Hace unos días, Ricardo Alarcón, presidente del Parlamento cubano, dijo en una entrevista extranjera que el gobierno está estudiando una reforma radical de la emigración. Pero todos sabemos cómo el gobierno cubano utiliza el eufemismo "estamos estudiando" para ganar tiempo en lo que podría convertirse en una espera de décadas.
En realidad, estas mismas autoridades no están dispuestas a renunciar a esta industria rica que les lleva a millones de dólares al año en honorarios para entrar y salir del país. Los rumores vuelan, pero el nunca se quede en posición abierta.
Hace un año, por ejemplo, cuando yo solicitaba el permiso para asistir a un evento en España, "se rompió" la noticia de que los cubanos no tardarían en poder viajar libremente. Cuando le pregunté a la funcionaria encargada de tramitar mi petición si eso era cierto, ella se burló de mí: "Anda al aeropuerto, a ver si te dejan salir sin una tarjeta blanca."
Esa misma tarde, en que se emitió una negación más, mi celular sonó con insistencia en mi bolsillo. Una voz entrecortada me relató los últimos momentos en la vida de Juan Wilfredo Soto, un disidente que murió varios días después de ser esposado y golpeado por la policía en un parque público. Me senté para sostenerme, mis oídos sonando, lavar mi cara.

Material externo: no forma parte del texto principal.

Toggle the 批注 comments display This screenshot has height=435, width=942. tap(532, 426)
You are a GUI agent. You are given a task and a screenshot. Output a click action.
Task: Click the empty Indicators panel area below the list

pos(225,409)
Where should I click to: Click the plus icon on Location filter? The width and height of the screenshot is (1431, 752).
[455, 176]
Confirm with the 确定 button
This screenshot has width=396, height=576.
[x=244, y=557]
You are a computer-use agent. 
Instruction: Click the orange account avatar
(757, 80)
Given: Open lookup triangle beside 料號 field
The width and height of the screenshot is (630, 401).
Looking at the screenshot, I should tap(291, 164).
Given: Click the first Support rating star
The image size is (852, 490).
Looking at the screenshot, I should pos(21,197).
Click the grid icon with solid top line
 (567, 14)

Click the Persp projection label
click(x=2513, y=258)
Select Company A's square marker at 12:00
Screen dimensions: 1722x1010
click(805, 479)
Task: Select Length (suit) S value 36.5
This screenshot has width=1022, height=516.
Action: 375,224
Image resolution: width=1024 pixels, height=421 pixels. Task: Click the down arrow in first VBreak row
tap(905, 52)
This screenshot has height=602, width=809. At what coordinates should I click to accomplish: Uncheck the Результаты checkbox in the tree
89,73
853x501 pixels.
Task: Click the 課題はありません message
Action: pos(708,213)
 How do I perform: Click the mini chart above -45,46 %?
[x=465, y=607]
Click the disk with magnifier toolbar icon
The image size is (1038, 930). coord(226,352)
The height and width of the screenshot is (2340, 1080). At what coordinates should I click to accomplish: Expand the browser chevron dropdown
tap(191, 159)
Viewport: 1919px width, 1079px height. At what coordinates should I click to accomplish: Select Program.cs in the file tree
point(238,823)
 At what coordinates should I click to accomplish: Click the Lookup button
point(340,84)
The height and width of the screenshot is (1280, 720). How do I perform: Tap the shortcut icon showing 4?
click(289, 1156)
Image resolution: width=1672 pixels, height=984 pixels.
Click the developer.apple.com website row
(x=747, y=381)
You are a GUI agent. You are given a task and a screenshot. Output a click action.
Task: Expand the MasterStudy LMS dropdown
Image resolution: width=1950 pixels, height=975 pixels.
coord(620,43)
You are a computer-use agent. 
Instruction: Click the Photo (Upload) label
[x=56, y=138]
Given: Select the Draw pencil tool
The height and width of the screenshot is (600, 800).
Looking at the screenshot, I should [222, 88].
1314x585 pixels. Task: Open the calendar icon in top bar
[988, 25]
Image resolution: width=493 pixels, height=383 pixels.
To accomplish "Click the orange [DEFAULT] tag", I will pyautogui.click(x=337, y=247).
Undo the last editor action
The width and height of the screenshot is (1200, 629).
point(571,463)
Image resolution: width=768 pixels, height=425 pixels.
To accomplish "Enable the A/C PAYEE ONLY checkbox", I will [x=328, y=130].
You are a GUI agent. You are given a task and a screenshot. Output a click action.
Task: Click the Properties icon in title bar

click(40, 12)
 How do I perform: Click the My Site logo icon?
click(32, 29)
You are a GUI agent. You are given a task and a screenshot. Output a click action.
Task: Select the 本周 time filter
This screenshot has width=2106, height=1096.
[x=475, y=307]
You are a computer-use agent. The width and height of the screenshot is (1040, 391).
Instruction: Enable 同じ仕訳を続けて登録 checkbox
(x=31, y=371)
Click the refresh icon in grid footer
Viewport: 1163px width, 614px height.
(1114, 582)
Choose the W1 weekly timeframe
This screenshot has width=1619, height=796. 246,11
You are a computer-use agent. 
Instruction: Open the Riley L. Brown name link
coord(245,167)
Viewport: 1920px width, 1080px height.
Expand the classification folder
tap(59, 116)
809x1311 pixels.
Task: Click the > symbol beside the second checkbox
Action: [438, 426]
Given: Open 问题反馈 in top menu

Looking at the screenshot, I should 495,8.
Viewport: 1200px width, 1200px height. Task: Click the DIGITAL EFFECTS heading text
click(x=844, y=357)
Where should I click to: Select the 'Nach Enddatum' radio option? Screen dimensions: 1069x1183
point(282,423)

Me fui a casa y miré mi pasaporte, lleno de visados para entrar en una docena de países, pero carente de una autorización para salir del mío. Junto a la cubierta azul, mi marido colocó un informe con los detalles de la muerte de Juan Wilfredo Soto. Mirando la fotografía con el escudo nacional en mi pasaporte, sólo pude concluir que en Cuba no ha cambiado nada. Seguimos en las garras de las mismas limitaciones, atrapados entre los altos muros del sectarismo ideológico y los grilletes apretados de las restricciones de viaje.
Agradecemos la foto a Wikimedia, es de Yoani y su marido, Reinaldo Escobar.